Aim of the task: Collect from the data below each line with "resolution".
(Beginning of Materials provided)
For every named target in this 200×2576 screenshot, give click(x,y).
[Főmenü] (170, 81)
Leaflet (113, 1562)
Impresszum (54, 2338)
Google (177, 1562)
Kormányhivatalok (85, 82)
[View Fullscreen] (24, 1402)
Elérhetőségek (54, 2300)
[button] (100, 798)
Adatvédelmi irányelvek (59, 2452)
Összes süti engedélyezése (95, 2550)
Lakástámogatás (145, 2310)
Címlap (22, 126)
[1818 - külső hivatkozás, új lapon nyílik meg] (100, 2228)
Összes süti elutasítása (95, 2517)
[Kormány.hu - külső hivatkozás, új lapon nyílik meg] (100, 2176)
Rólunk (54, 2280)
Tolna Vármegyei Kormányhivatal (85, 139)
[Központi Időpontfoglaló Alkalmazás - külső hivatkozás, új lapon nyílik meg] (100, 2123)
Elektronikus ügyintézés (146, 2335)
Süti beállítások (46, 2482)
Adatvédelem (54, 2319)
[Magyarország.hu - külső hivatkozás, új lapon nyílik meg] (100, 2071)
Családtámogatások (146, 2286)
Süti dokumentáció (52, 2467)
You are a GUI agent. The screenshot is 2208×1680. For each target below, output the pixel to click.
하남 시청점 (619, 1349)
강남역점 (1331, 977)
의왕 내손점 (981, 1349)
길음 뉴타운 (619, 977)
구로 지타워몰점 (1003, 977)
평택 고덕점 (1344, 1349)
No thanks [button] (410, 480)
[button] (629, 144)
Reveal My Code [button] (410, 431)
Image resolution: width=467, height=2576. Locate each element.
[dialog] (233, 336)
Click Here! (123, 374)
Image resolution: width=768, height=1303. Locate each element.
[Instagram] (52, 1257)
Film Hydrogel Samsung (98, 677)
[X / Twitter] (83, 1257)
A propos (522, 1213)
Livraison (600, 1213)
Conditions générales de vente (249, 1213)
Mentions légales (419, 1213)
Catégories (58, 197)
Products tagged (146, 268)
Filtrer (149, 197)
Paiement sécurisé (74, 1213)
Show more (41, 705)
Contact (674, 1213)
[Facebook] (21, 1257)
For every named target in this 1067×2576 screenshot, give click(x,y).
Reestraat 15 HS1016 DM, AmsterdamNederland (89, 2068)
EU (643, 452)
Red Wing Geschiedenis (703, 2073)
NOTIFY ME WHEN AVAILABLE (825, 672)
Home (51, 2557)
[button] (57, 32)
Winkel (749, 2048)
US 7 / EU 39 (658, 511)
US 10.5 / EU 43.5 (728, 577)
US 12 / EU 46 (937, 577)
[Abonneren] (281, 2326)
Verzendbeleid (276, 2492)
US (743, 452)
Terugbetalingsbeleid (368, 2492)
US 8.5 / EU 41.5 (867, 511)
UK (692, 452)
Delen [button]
(End of Materials provided)
Reply to the task:
Image resolution: width=467, height=2576. Locate each element.
Image resolution: width=768, height=1303. Locate each element.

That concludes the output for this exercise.